→ **EXERCISE REQUIREMENTS**:
Could you swap "computer-use agent" for "GUI agent" throughout the listing below and leave everything else as it is?

— Begin INFORMATION SUPPLIED —

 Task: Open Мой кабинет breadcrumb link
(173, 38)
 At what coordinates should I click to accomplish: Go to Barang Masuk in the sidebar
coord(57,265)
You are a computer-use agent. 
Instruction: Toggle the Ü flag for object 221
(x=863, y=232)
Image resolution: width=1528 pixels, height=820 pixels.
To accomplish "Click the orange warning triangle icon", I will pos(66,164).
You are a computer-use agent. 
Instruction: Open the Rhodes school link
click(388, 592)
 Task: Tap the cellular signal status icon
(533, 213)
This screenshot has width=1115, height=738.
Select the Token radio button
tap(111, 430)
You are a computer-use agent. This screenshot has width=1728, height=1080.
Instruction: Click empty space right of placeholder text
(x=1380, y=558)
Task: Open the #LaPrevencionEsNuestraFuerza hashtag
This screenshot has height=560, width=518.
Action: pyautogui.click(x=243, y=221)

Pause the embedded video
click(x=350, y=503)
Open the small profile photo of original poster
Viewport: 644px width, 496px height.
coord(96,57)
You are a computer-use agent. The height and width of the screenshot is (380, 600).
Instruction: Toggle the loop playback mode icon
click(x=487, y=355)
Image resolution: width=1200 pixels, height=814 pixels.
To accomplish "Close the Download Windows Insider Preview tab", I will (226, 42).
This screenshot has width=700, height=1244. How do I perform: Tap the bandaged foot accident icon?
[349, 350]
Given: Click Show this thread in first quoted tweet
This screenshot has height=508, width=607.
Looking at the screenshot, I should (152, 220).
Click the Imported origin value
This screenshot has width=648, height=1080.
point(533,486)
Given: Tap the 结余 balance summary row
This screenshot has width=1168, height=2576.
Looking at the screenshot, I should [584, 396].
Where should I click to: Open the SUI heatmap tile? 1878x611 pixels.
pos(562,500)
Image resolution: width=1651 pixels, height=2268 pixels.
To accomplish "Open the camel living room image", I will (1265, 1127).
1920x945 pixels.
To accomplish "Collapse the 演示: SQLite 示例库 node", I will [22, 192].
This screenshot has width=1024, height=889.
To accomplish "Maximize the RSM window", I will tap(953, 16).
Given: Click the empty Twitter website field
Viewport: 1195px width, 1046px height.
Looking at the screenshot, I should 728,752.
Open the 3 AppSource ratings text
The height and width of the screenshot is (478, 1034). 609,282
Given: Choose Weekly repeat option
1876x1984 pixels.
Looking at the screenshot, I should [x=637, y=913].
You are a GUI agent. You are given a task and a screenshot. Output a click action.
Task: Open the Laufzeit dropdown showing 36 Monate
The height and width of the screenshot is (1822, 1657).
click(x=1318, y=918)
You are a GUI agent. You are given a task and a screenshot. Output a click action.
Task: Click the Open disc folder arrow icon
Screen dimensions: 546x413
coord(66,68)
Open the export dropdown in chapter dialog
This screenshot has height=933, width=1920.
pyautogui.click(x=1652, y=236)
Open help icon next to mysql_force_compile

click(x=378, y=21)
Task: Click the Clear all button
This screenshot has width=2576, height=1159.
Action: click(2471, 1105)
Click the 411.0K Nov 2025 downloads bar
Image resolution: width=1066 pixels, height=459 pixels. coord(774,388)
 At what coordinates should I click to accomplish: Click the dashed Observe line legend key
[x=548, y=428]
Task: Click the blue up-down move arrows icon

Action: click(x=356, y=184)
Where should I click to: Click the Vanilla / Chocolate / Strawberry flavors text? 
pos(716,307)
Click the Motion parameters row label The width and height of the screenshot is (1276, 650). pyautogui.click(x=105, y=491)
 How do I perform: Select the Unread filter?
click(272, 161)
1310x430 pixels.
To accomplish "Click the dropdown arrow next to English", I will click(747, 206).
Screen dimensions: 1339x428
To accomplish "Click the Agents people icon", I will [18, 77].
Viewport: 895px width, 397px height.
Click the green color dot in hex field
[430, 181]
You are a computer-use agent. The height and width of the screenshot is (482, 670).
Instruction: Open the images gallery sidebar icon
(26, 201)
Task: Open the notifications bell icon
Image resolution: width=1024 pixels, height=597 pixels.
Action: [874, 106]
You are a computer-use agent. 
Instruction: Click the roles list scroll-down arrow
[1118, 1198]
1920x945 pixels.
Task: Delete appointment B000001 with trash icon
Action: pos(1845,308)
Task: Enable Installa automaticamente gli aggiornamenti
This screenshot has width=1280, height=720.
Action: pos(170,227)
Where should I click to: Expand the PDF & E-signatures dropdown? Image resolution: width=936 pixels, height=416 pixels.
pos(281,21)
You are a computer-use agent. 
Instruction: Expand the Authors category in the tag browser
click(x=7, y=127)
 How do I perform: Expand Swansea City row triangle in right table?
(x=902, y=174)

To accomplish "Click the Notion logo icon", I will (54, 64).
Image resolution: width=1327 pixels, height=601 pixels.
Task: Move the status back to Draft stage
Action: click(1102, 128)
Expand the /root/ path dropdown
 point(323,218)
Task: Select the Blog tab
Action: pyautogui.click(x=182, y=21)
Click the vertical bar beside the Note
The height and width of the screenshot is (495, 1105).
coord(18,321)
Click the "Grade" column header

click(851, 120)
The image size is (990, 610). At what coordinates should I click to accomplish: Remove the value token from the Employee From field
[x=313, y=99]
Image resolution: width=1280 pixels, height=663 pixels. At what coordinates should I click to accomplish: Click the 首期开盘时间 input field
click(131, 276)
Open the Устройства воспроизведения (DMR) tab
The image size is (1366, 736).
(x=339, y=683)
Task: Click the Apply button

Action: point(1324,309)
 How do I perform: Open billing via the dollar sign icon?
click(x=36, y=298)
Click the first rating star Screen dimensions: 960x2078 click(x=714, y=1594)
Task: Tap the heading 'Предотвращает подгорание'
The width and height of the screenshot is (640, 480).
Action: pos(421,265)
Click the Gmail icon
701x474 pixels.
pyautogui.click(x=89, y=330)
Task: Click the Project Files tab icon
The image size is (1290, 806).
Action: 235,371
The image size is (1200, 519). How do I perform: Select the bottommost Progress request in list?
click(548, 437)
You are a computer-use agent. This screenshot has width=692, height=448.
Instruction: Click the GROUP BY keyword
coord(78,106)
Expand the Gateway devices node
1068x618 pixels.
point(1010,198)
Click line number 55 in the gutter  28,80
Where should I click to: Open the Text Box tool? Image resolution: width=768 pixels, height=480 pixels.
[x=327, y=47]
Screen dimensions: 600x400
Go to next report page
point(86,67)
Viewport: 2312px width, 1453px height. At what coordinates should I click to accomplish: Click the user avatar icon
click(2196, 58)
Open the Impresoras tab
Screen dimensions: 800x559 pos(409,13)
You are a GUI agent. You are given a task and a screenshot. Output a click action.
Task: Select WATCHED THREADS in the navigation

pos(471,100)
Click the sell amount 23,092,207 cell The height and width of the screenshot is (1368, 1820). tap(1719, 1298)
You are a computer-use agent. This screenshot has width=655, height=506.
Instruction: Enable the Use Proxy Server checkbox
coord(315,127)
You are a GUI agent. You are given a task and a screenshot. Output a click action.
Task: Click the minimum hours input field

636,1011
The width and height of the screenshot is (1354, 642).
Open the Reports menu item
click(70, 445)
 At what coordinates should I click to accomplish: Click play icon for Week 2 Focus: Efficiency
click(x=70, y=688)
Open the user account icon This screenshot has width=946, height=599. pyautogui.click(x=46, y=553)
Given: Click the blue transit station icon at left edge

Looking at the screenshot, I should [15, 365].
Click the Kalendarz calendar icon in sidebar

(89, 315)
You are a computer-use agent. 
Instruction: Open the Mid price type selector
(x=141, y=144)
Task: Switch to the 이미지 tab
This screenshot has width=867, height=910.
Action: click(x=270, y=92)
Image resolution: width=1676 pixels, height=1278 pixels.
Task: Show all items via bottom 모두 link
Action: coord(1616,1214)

— End INFORMATION SUPPLIED —

→ **SOLUTION TO THIS PROBLEM**:
 Task: Open Мой кабинет breadcrumb link
(173, 38)
 At what coordinates should I click to accomplish: Go to Barang Masuk in the sidebar
coord(57,265)
You are a GUI agent. 
Instruction: Toggle the Ü flag for object 221
(x=863, y=232)
Image resolution: width=1528 pixels, height=820 pixels.
To accomplish "Click the orange warning triangle icon", I will pos(66,164).
You are a GUI agent. 
Instruction: Open the Rhodes school link
click(388, 592)
 Task: Tap the cellular signal status icon
(533, 213)
This screenshot has width=1115, height=738.
Select the Token radio button
tap(111, 430)
You are a GUI agent. This screenshot has width=1728, height=1080.
Instruction: Click empty space right of placeholder text
(x=1380, y=558)
Task: Open the #LaPrevencionEsNuestraFuerza hashtag
This screenshot has height=560, width=518.
Action: pyautogui.click(x=243, y=221)

Pause the embedded video
click(x=350, y=503)
Open the small profile photo of original poster
Viewport: 644px width, 496px height.
coord(96,57)
You are a GUI agent. The height and width of the screenshot is (380, 600).
Instruction: Toggle the loop playback mode icon
click(x=487, y=355)
Image resolution: width=1200 pixels, height=814 pixels.
To accomplish "Close the Download Windows Insider Preview tab", I will (226, 42).
This screenshot has width=700, height=1244. How do I perform: Tap the bandaged foot accident icon?
[349, 350]
Given: Click Show this thread in first quoted tweet
This screenshot has height=508, width=607.
Looking at the screenshot, I should (152, 220).
Click the Imported origin value
This screenshot has width=648, height=1080.
point(533,486)
Given: Tap the 结余 balance summary row
This screenshot has width=1168, height=2576.
Looking at the screenshot, I should [584, 396].
Where should I click to: Open the SUI heatmap tile? 1878x611 pixels.
pos(562,500)
Image resolution: width=1651 pixels, height=2268 pixels.
To accomplish "Open the camel living room image", I will (1265, 1127).
1920x945 pixels.
To accomplish "Collapse the 演示: SQLite 示例库 node", I will [22, 192].
This screenshot has width=1024, height=889.
To accomplish "Maximize the RSM window", I will tap(953, 16).
Given: Click the empty Twitter website field
Viewport: 1195px width, 1046px height.
Looking at the screenshot, I should 728,752.
Open the 3 AppSource ratings text
The height and width of the screenshot is (478, 1034). 609,282
Given: Choose Weekly repeat option
1876x1984 pixels.
Looking at the screenshot, I should [x=637, y=913].
You are a GUI agent. You are given a task and a screenshot. Output a click action.
Task: Open the Laufzeit dropdown showing 36 Monate
The height and width of the screenshot is (1822, 1657).
click(x=1318, y=918)
You are a GUI agent. You are given a task and a screenshot. Output a click action.
Task: Click the Open disc folder arrow icon
Screen dimensions: 546x413
coord(66,68)
Open the export dropdown in chapter dialog
This screenshot has height=933, width=1920.
pyautogui.click(x=1652, y=236)
Open help icon next to mysql_force_compile

click(x=378, y=21)
Task: Click the Clear all button
This screenshot has width=2576, height=1159.
Action: click(2471, 1105)
Click the 411.0K Nov 2025 downloads bar
Image resolution: width=1066 pixels, height=459 pixels. coord(774,388)
 At what coordinates should I click to accomplish: Click the dashed Observe line legend key
[x=548, y=428]
Task: Click the blue up-down move arrows icon

Action: click(x=356, y=184)
Where should I click to: Click the Vanilla / Chocolate / Strawberry flavors text? 
pos(716,307)
Click the Motion parameters row label The width and height of the screenshot is (1276, 650). pyautogui.click(x=105, y=491)
 How do I perform: Select the Unread filter?
click(272, 161)
1310x430 pixels.
To accomplish "Click the dropdown arrow next to English", I will click(747, 206).
Screen dimensions: 1339x428
To accomplish "Click the Agents people icon", I will [18, 77].
Viewport: 895px width, 397px height.
Click the green color dot in hex field
[430, 181]
You are a GUI agent. The height and width of the screenshot is (482, 670).
Instruction: Open the images gallery sidebar icon
(26, 201)
Task: Open the notifications bell icon
Image resolution: width=1024 pixels, height=597 pixels.
Action: [874, 106]
You are a GUI agent. 
Instruction: Click the roles list scroll-down arrow
[1118, 1198]
1920x945 pixels.
Task: Delete appointment B000001 with trash icon
Action: pos(1845,308)
Task: Enable Installa automaticamente gli aggiornamenti
This screenshot has width=1280, height=720.
Action: pos(170,227)
Where should I click to: Expand the PDF & E-signatures dropdown? Image resolution: width=936 pixels, height=416 pixels.
pos(281,21)
You are a GUI agent. 
Instruction: Expand the Authors category in the tag browser
click(x=7, y=127)
 How do I perform: Expand Swansea City row triangle in right table?
(x=902, y=174)

To accomplish "Click the Notion logo icon", I will (54, 64).
Image resolution: width=1327 pixels, height=601 pixels.
Task: Move the status back to Draft stage
Action: click(1102, 128)
Expand the /root/ path dropdown
 point(323,218)
Task: Select the Blog tab
Action: pyautogui.click(x=182, y=21)
Click the vertical bar beside the Note
The height and width of the screenshot is (495, 1105).
coord(18,321)
Click the "Grade" column header

click(851, 120)
The image size is (990, 610). At what coordinates should I click to accomplish: Remove the value token from the Employee From field
[x=313, y=99]
Image resolution: width=1280 pixels, height=663 pixels. At what coordinates should I click to accomplish: Click the 首期开盘时间 input field
click(131, 276)
Open the Устройства воспроизведения (DMR) tab
The image size is (1366, 736).
(x=339, y=683)
Task: Click the Apply button

Action: point(1324,309)
 How do I perform: Open billing via the dollar sign icon?
click(x=36, y=298)
Click the first rating star Screen dimensions: 960x2078 click(x=714, y=1594)
Task: Tap the heading 'Предотвращает подгорание'
The width and height of the screenshot is (640, 480).
Action: pos(421,265)
Click the Gmail icon
701x474 pixels.
pyautogui.click(x=89, y=330)
Task: Click the Project Files tab icon
The image size is (1290, 806).
Action: 235,371
The image size is (1200, 519). How do I perform: Select the bottommost Progress request in list?
click(548, 437)
You are a GUI agent. This screenshot has width=692, height=448.
Instruction: Click the GROUP BY keyword
coord(78,106)
Expand the Gateway devices node
1068x618 pixels.
point(1010,198)
Click line number 55 in the gutter  28,80
Where should I click to: Open the Text Box tool? Image resolution: width=768 pixels, height=480 pixels.
[x=327, y=47]
Screen dimensions: 600x400
Go to next report page
point(86,67)
Viewport: 2312px width, 1453px height. At what coordinates should I click to accomplish: Click the user avatar icon
click(2196, 58)
Open the Impresoras tab
Screen dimensions: 800x559 pos(409,13)
You are a GUI agent. You are given a task and a screenshot. Output a click action.
Task: Select WATCHED THREADS in the navigation

pos(471,100)
Click the sell amount 23,092,207 cell The height and width of the screenshot is (1368, 1820). tap(1719, 1298)
You are a GUI agent. This screenshot has width=655, height=506.
Instruction: Enable the Use Proxy Server checkbox
coord(315,127)
You are a GUI agent. You are given a task and a screenshot. Output a click action.
Task: Click the minimum hours input field

636,1011
The width and height of the screenshot is (1354, 642).
Open the Reports menu item
click(70, 445)
 At what coordinates should I click to accomplish: Click play icon for Week 2 Focus: Efficiency
click(x=70, y=688)
Open the user account icon This screenshot has width=946, height=599. pyautogui.click(x=46, y=553)
Given: Click the blue transit station icon at left edge

Looking at the screenshot, I should [15, 365].
Click the Kalendarz calendar icon in sidebar

(89, 315)
You are a GUI agent. 
Instruction: Open the Mid price type selector
(x=141, y=144)
Task: Switch to the 이미지 tab
This screenshot has width=867, height=910.
Action: click(x=270, y=92)
Image resolution: width=1676 pixels, height=1278 pixels.
Task: Show all items via bottom 모두 link
Action: coord(1616,1214)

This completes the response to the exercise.